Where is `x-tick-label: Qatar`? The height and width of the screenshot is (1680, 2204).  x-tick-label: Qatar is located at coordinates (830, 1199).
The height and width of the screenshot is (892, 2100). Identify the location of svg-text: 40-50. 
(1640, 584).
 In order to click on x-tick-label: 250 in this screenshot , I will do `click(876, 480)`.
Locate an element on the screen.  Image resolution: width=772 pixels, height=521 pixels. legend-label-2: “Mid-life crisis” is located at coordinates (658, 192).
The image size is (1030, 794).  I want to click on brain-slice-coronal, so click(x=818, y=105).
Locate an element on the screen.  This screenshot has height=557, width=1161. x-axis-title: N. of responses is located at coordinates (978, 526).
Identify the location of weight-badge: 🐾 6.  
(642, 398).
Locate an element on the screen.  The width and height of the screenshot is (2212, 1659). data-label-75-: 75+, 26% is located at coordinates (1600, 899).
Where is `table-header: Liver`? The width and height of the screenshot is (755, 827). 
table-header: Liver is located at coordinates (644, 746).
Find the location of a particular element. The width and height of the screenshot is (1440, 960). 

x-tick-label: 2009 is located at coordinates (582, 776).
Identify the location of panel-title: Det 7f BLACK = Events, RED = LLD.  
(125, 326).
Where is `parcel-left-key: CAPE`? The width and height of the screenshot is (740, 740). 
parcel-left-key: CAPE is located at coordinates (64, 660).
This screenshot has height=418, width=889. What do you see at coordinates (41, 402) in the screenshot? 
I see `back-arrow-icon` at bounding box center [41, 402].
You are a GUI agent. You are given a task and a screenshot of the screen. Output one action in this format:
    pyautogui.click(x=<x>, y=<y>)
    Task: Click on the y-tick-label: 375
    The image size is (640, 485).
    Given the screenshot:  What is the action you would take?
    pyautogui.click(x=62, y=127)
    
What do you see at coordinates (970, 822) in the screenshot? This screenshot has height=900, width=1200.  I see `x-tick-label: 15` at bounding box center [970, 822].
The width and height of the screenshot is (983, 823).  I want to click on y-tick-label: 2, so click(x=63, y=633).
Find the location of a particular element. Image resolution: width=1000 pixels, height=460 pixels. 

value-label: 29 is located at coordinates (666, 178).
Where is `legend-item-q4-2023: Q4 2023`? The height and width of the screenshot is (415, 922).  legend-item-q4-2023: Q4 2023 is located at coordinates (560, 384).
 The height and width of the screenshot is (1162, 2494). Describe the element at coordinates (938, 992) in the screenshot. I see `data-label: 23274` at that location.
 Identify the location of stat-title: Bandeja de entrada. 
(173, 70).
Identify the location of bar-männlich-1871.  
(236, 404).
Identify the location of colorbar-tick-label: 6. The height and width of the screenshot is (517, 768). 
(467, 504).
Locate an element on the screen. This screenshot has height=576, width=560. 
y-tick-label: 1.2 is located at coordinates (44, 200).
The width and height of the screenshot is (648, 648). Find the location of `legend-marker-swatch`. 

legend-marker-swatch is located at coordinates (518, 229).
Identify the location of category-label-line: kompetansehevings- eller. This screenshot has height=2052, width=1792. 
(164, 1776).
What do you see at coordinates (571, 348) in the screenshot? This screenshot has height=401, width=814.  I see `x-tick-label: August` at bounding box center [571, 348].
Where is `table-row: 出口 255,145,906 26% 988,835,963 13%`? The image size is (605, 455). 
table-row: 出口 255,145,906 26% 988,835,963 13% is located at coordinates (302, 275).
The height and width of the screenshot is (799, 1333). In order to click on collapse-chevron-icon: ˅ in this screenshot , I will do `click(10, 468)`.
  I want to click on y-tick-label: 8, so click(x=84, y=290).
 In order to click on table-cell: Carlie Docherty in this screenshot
■ ■ ■
● WORK ITEM
How many of the lines above contain the string "title"? Reply with the number alone.

● RESULT OF THE TASK
3